As reported over the past five years, Eritrea is a source country for men, women, and children subjected to forced labor. To a lesser extent, Eritrean adults and children are subjected to sex and labor trafficking abroad. The government continues to subject its citizens to forced labor through the national policies and mandatory programs, which cause many citizens to flee the country and subsequently increases their vulnerability to trafficking abroad, primarily in Sudan, Ethiopia, and Libya. Proclamation 82 of 1995 requires persons aged 18 to 40 years to perform compulsory active national service for a period of 18 months—six months of military training followed by 12 months of active military and development tasks in military forces or in a government-run work unit, including the Eritrean defense forces. However, the 18-month timeframe is arbitrary and unenforced; many individuals are not demobilized from government work units after their mandatory period of service but rather forced to serve indefinitely under threats of detention, torture, or familial reprisal. In 2012, the government instituted a compulsory citizen militia, requiring medically fit adults up to age 70 not currently in the military to carry firearms and attend military training or participate in unpaid national development programs, such as soil and water conservation projects. Working conditions are often harsh and sometimes involve physical abuse.
All 12th-grade students, including some younger than age 18, are required to complete their final year of secondary education at the Sawa military and training academy; those who refuse to attend cannot receive high school graduation certificates, attain higher education, or be offered some types of jobs. Government policy bans persons younger than 18 from military conscription; however, during some round-ups, the government detains children younger than age 18 and sends them to Sawa. Reports indicate some male and female recruits at Sawa were beaten, and female recruits sexually abused and raped in previous years. The government continued Maetot, a national service program in which secondary-school children are assigned to work in public works projects, usually within the agricultural sector, during their summer holidays. Some Eritrean children are subjected to forced labor, including forced begging, and some women and girls are subjected to sex trafficking within the country.
Perennially, thousands of Eritreans flee the country over land to Sudan, Ethiopia, and—to a lesser extent—Djibouti, to escape forced labor or government persecution, as well as to seek better economic opportunities; for many, their ultimate goal is to attain asylum in Europe—predominantly in Italy, Sweden, Norway, Switzerland, the United Kingdom, and Germany—or North America, or at minimum, achieve refugee status in Sudan, Ethiopia, Kenya, Egypt, Israel, or Uganda.
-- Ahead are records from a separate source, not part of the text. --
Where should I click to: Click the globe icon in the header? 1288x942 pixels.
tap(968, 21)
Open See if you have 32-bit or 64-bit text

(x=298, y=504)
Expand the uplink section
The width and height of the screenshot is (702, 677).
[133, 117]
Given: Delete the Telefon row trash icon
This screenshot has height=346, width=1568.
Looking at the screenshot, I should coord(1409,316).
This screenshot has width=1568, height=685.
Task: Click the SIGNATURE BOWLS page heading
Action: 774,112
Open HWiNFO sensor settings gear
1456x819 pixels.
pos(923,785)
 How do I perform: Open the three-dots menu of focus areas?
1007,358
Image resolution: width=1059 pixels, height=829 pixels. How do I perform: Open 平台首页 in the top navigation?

Unaccompanied minors are increasingly at risk of being subjected to violence and exploitation. The government’s strict exit control procedures and limited issuance of passports and departure visas prevent most Eritreans who wish to travel abroad from doing so legally, increasing their vulnerability to trafficking. Children who attempt to leave Eritrea are sometimes detained or forced to undergo military training despite being younger than the minimum service age of 18. Some Eritrean women and girls travel to Gulf States for domestic work but are subsequently subjected to sex trafficking. Smaller numbers of Eritrean women and girls are subjected to sex trafficking in South Sudan, Sudan, and Israel; reportedly, some Eritrean men are vulnerable to sex trafficking in Israel. International criminal groups kidnap vulnerable Eritreans living inside or in proximity to refugee camps, particularly in Sudan, and transport them primarily to Libya, where they are subjected to human trafficking and other abuses, including extortion for ransom. Some migrants and refugees report being forced to work as cleaners or on construction sites during their captivity. Reports allege Eritrean diplomats, particularly those posted in Sudan, provide travel documents and legal services to Eritrean nationals in exchange for bribes or inflated fees, potentially facilitating their subjection to trafficking. Some Eritrean military and police officers are complicit in trafficking crimes along the border with Sudan.